A clear explanation of finding the longest buildable word using sorting and a hash set.
Problem Restatement
We are given an array of strings:
wordsWe need to find the longest word that can be built one character at a time by other words in the array.
A word is valid if every prefix formed by removing the last character also exists in the array.
For example:
"world"is valid only if all these words exist:
"w"
"wo"
"wor"
"worl"
"world"If there are multiple answers with the same length, return the lexicographically smallest one.
If no valid answer exists, return the empty string.
The official statement defines the valid word condition exactly this way and asks for the longest such word. (leetcode.com)
Input and Output
| Item | Meaning |
|---|---|
| Input | Array of strings words |
| Output | Longest buildable word |
| Valid condition | Every prefix must also exist |
| Tie rule | Return lexicographically smallest |
| No valid word | Return "" |
The function shape is:
class Solution:
def longestWord(self, words: list[str]) -> str:
...Examples
Example 1:
words = ["w","wo","wor","worl","world"]The word:
"world"is valid because all prefixes exist.
Output:
"world"Example 2:
words = ["a","banana","app","appl","ap","apply","apple"]Both:
"apple"
"apply"are valid.
They have the same length.
Lexicographically:
"apple" < "apply"So the answer is:
"apple"First Thought: Check Every Prefix
For every word:
- Generate all prefixes.
- Check whether each prefix exists in the dictionary.
For example:
"apple"requires checking:
"a"
"ap"
"app"
"appl"This works.
The main requirement is fast prefix lookup.
Key Insight
Use a hash set for constant-time word lookup.
If we store all words in:
word_setthen checking whether a prefix exists becomes:
prefix in word_setWe can directly test every word.
While scanning:
- Prefer longer valid words.
- For equal lengths, prefer lexicographically smaller words.
Algorithm
- Convert
wordsinto a set. - Initialize:
answer = "" - For every word:
- Check whether all prefixes exist.
- If valid:
- Update the answer if:
- The word is longer, or
- The same length but lexicographically smaller.
- Update the answer if:
- Return the answer.
To check validity:
For every prefix length from 1 to len(word) - 1:
word[:i]must exist in the set.
Correctness
The algorithm checks every word in the input.
A word is accepted only if every shorter prefix exists in the set.
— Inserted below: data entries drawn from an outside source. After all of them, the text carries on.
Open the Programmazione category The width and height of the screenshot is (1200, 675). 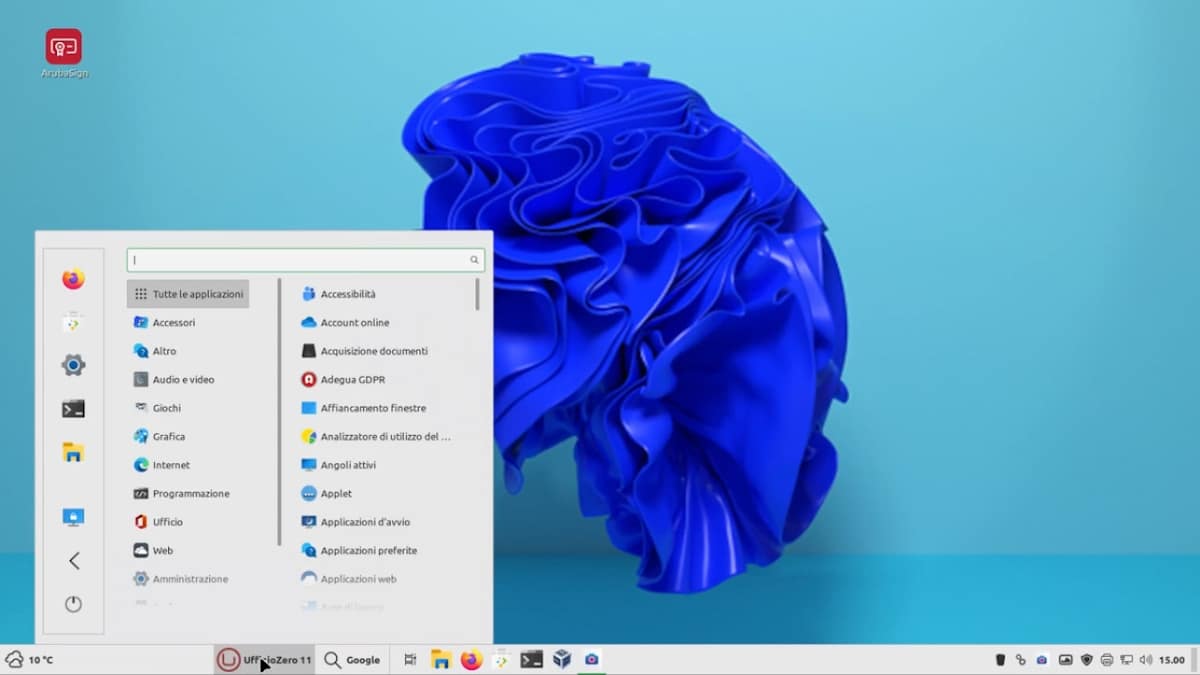[x=190, y=494]
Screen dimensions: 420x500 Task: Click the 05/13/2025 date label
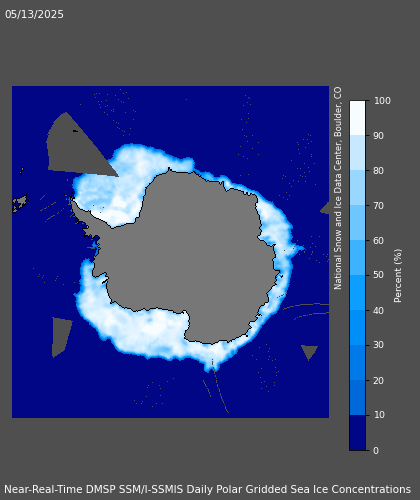pos(34,14)
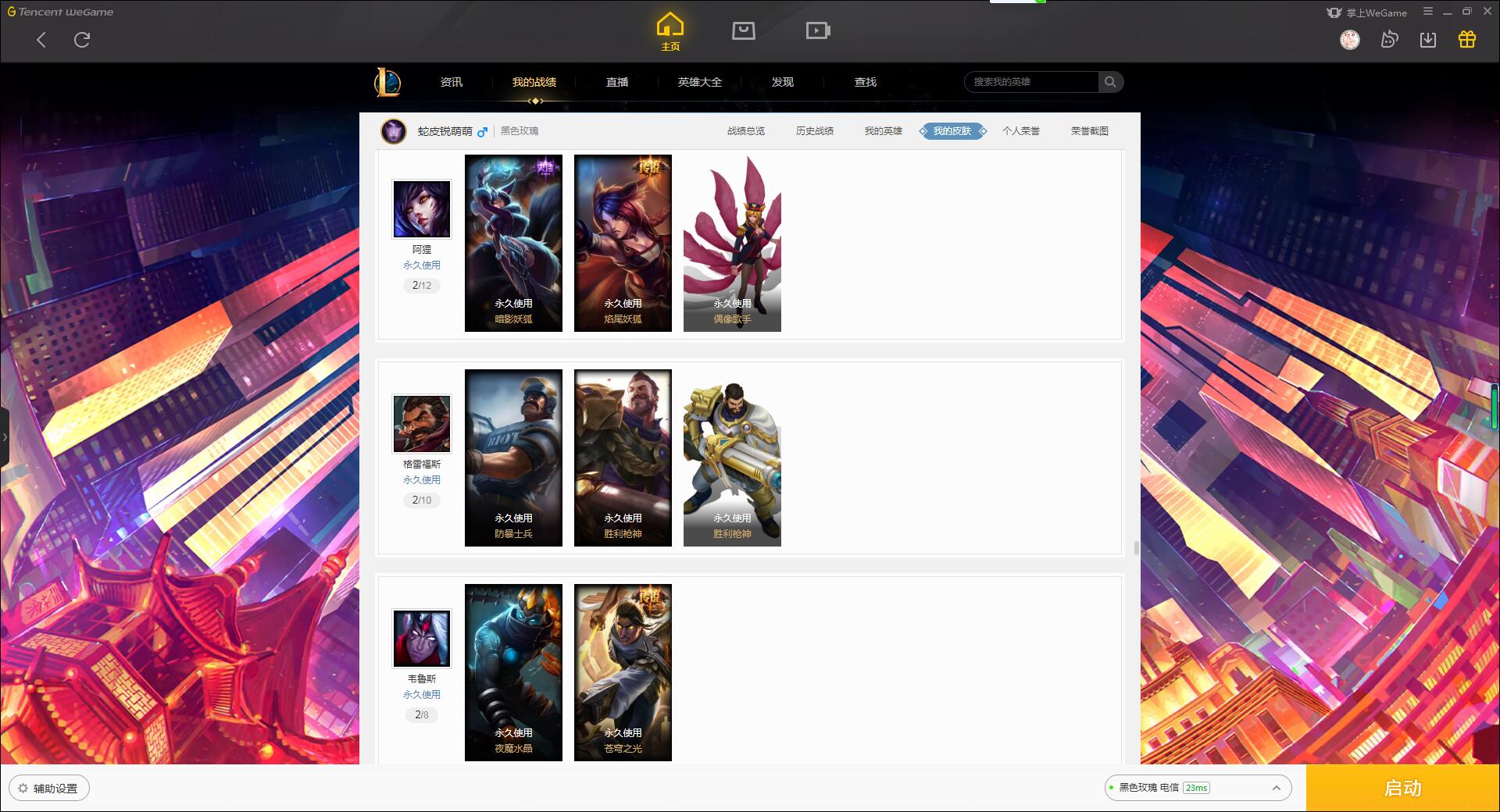Click the 搜索我的英雄 search field
The height and width of the screenshot is (812, 1500).
coord(1031,82)
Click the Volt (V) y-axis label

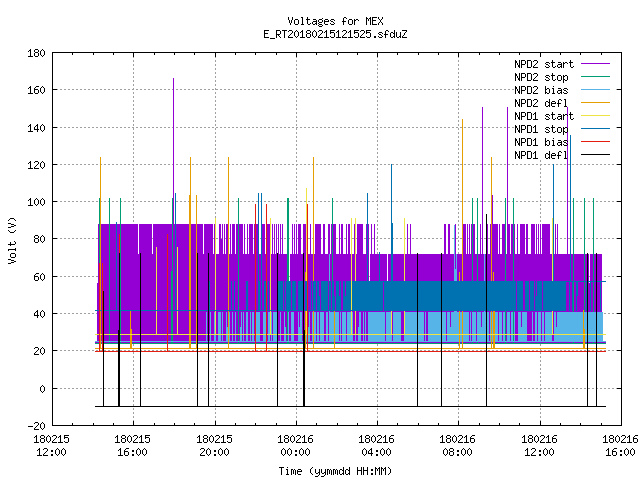point(13,240)
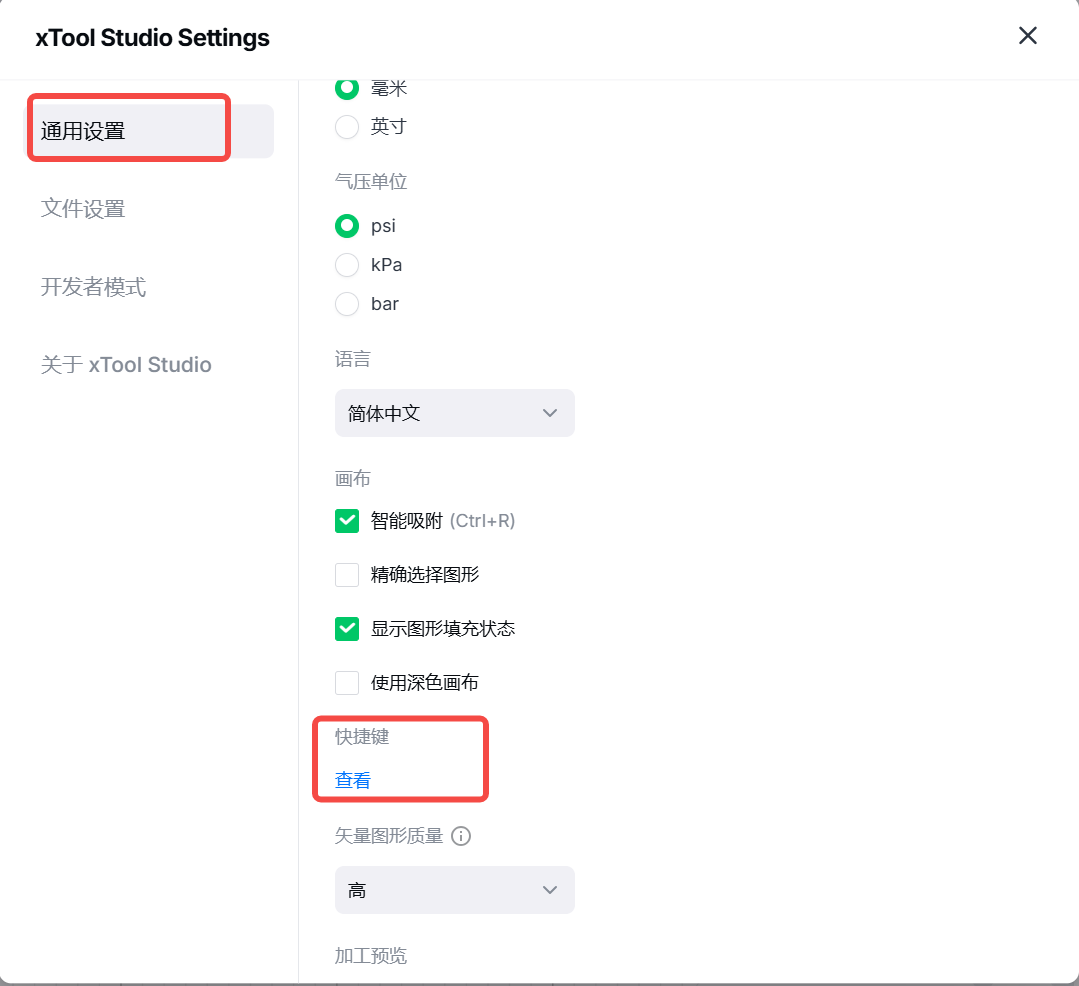Close the xTool Studio Settings dialog
1079x986 pixels.
click(x=1027, y=36)
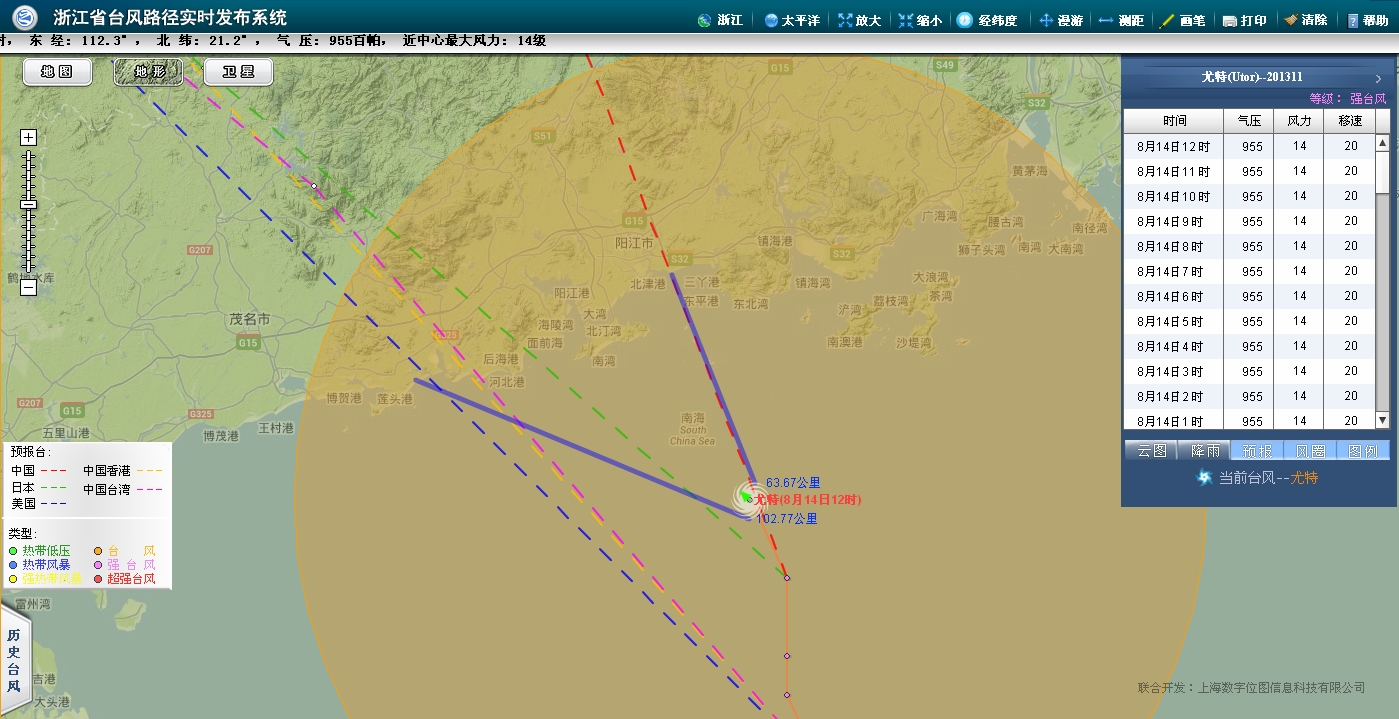Click the 浙江 (Zhejiang) view icon
Screen dimensions: 1399x719
719,20
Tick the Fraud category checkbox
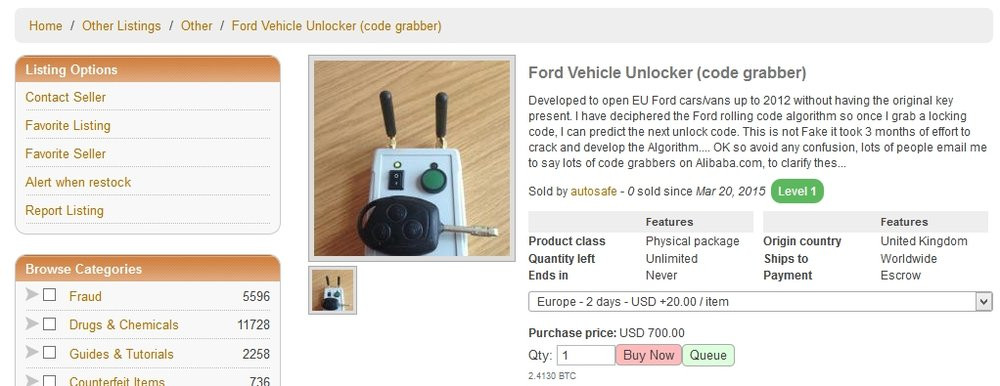Viewport: 1000px width, 386px height. 50,295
Therefore every accepted word satisfies the required buildability condition.
If a word is missing even one prefix, the algorithm rejects it. Therefore no invalid word is accepted.
Among all valid words, the algorithm keeps the best candidate according to the problem rules. It replaces the current answer when it finds:
- A longer valid word.
- A lexicographically smaller valid word of the same length.
Thus after processing all words, the stored answer is exactly the longest valid word, with lexicographical tie-breaking handled correctly.
Complexity
Let:
n = number of words
m = maximum word length| Metric | Value | Why |
|---|---|---|
| Time | O(n * m^2) | Each prefix slice may cost O(m) |
| Space | O(nm) | Store all words in the hash set |
The practical runtime is fast because word lengths are small in the problem constraints.
Implementation
class Solution:
def longestWord(self, words: list[str]) -> str:
word_set = set(words)
answer = ""
for word in words:
valid = True
for i in range(1, len(word)):
if word[:i] not in word_set:
valid = False
break
if valid:
if (
len(word) > len(answer)
or (
len(word) == len(answer)
and word < answer
)
):
answer = word
return answerCode Explanation
Store all words for fast lookup:
word_set = set(words)Track the current best answer:
answer = ""For each word, assume it is valid:
valid = TrueThen check all shorter prefixes:
for i in range(1, len(word)):If a prefix is missing:
if word[:i] not in word_set:the word cannot be built step by step:
valid = False
breakIf the word is valid, update the answer if it is better:
if (
len(word) > len(answer)
or (
len(word) == len(answer)
and word < answer
)
):
answer = wordFinally:
return answerAlternative: Sort and Build Incrementally
Another elegant approach:
- Sort words lexicographically.
- Maintain a set of buildable words.
- A word is buildable if:
- Its length is
1, or - Its prefix without the last character is already buildable.
- Its length is
class Solution:
def longestWord(self, words: list[str]) -> str:
words.sort()
buildable = set()
answer = ""
for word in words:
if len(word) == 1 or word[:-1] in buildable:
buildable.add(word)
if len(word) > len(answer):
answer = word
return answerThis works because sorting lexicographically automatically handles tie-breaking.
Alternative Complexity
| Metric | Value |
|---|---|
| Time | O(n log n + nm) |
| Space | O(nm) |
This version is often considered cleaner.
Example Walkthrough
Use:
words = ["a","banana","app","appl","ap","apply","apple"]Check:
"banana"Missing prefixes:
"b"
"ba"
...So it is invalid.
Check:
"apple"Prefixes:
"a"
"ap"
"app"
"appl"All exist.
So "apple" is valid.
Check:
"apply"Prefixes:
"a"
"ap"
"app"
"appl"All exist.
Both "apple" and "apply" have length 5.
Lexicographically:
"apple" < "apply"So the answer remains:
"apple"Trie Perspective
This problem is also naturally solved with a trie.
In a trie:
- Each node represents a prefix.
- A word is valid only if every traversed node is marked as a complete word.
Trie solutions are useful when:
- Many prefix operations are needed.
- The dictionary is large.
- We want efficient incremental prefix traversal.
For this problem, the hash set solution is shorter and simpler.
Testing
def test_longest_word():
s = Solution()
assert s.longestWord(
["w","wo","wor","worl","world"]
) == "world"
assert s.longestWord(
["a","banana","app","appl","ap","apply","apple"]
) == "apple"
assert s.longestWord(
["b","br","bre","brea","break","breakf","breakfa"]
) == "breakfa"
assert s.longestWord(
["a","b","ab","abc"]
) == "abc"
assert s.longestWord(
["banana"]
) == ""
assert s.longestWord(
["a","ar","art","arts","arty"]
) == "arts"
print("all tests passed")
test_longest_word()Test coverage:
| Test | Why |
|---|---|
| Standard chain | Confirms step-by-step buildability |
| Lexicographical tie | Confirms tie-breaking rule |
| Long valid chain | Confirms repeated prefix checking |
| Multiple starting letters | Confirms independent chains |
| No valid long word | Confirms empty result |
| Same-length candidates | Confirms smallest lexicographical answer |